The indictment charged that the appellant conspired with the county sheriff and several professional liquor violators but there was no direct proof of a specific conspiratorial agreement. Appellant was never placed personally in the act of possessing any whiskey, transporting any whiskey, or taking pay for any whiskey. At the insistance of government agents, he once took $100 for the requested purpose of delivering it to the sheriff and the proof conclusively shows that he did so deliver it instead of keeping it for himself. The pursuit, investigation, and apprehension of appellant was accomplished by several agents of the Treasury Department, Alcohol Tax Unit, in which the key role was played by an undercover informer. This informer had previously been personally acquainted with appellant in regard to the illicit liquor business, as will later be seen in connection with another point, and had been convicted of liquor violations.

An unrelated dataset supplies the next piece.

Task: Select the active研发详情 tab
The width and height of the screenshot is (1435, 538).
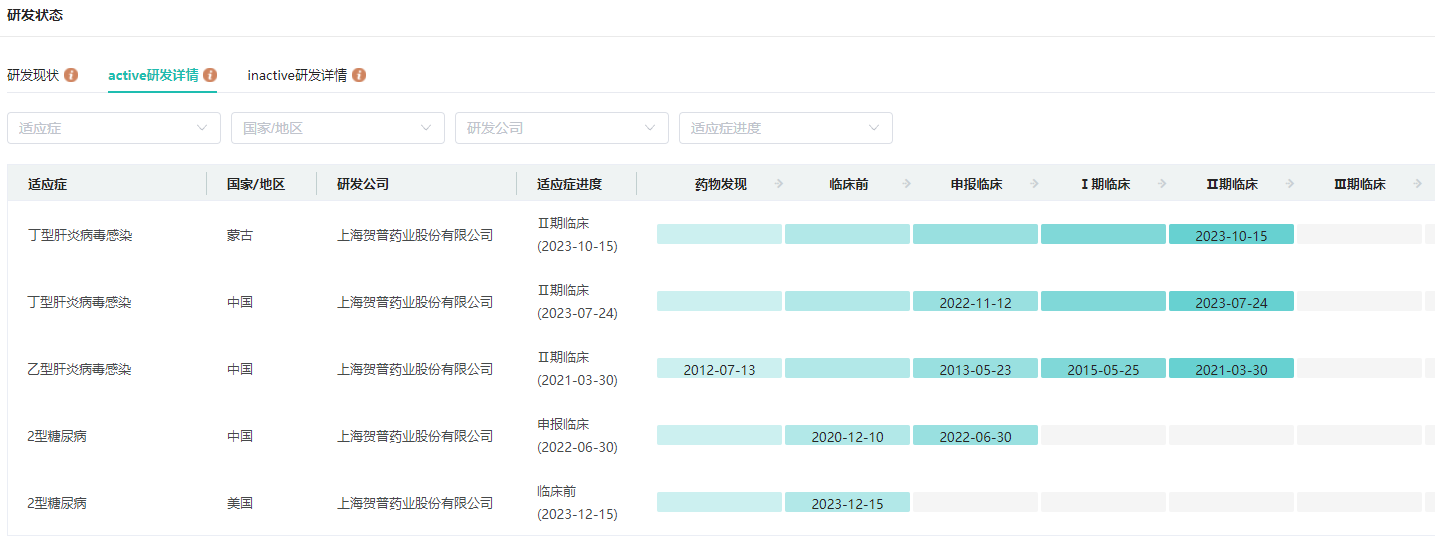Action: click(x=153, y=75)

By and large, the proof revolved around the sayings and doings of these participants, the pursuers and the pursued. A detailed recitation of the trips made by informer and agents to appellant's home, conversations between them, telephone calls, automobile journeys made in search of whiskey, and other lesser elements in this otherwise routine liquor case would require copying the trial record. The extensive details would constitute no contribution to jurisprudence in this particular field. We note that appellant never attempted at any time to make contact with the informer or the agents. They always sought him out, mostly at his home, generally at night, and after he had gone to bed. Entrapment, however, was not raised as a defense.

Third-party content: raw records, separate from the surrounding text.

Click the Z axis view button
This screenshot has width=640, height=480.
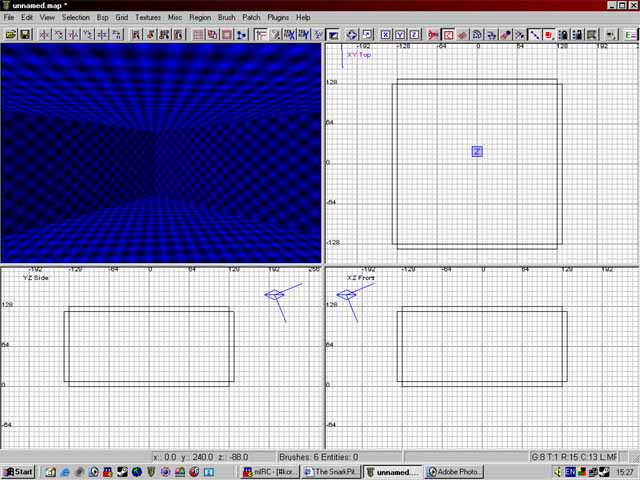click(x=413, y=34)
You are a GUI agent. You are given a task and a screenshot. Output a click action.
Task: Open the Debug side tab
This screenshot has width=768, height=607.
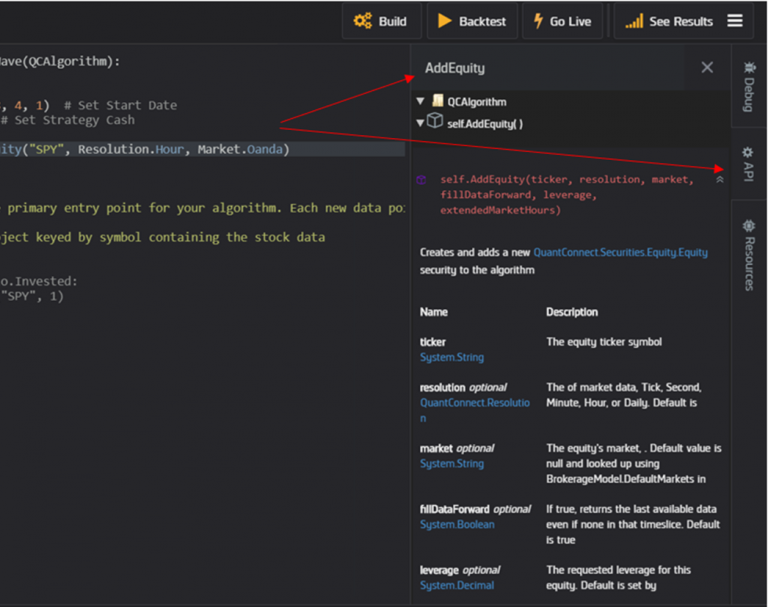click(x=748, y=86)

As to the sufficiency of the evidence, the case would be exceedingly close, if not clearly reversible, had it not been for a highly incriminating statement made by the appellant on April 22, 1963, of which indisputable proof was preserved by the use of a tape recording.
This recording was made without the knowledge of the appellant and later produced on the witness stand. It was secured in the following manner:
About 9 o'clock on the night of April 22, 1963, the informer and an agent went to the home of appellant, where they found him sprinkling the yard. The informer asked the appellant, "Did you ever find me any stuff?" Appellant thought a minute and replied, "Bennett ought to be back up. Let me get my shirt and I'll take you out there." The station wagon, driven by the informer, had a midget tape recorder on the front seat, concealed in a package similar to a shoe box. While appellant was going for his shirt, the agent turned this recorder on. Of course, appellant was not warned and did not know that the conversation, on the way to Bennett's, was being recorded. No liquor was found there. The agent testified that while on the way out they were discussing the matter of protection for the liquor business in Quitman County, and appellant said, "Hammond can't guarantee you anything. I can guarantee you, so long as the sheriff and I are the only ones that know about it, nothing will happen to you in Quitman County."
While he was on the witness stand, the agent physically identified the tape (recording) but it was not played at that time. After this witness was excused the United States Attorney announced, "* * * our next proposal, next evidence, is to play the recording". He further stated "your Honor please, we have Mr. Jim Weaver here of Columbus, who is in this type of business, operating these machines, I know nothing about them; and I asked him to play the tape for us located in the box identified as G-3".
Counsel for the appellant objected to the use of the tape "because it's not a complete record of what was said at that time. If the court reporter can't understand it after several attempts to play it, we submit that it is incomplete and inaudible and, therefore, may be deceptive and prejudicial in this case, and we object to its playing on that ground".
Appellant further suggested that the tape ought not to be played because it simply covered evidence already given by two government witnesses, and, therefore, would add nothing to the trial.
The court overruled the objections and allowed tape recording G-3 to be "played to the jury".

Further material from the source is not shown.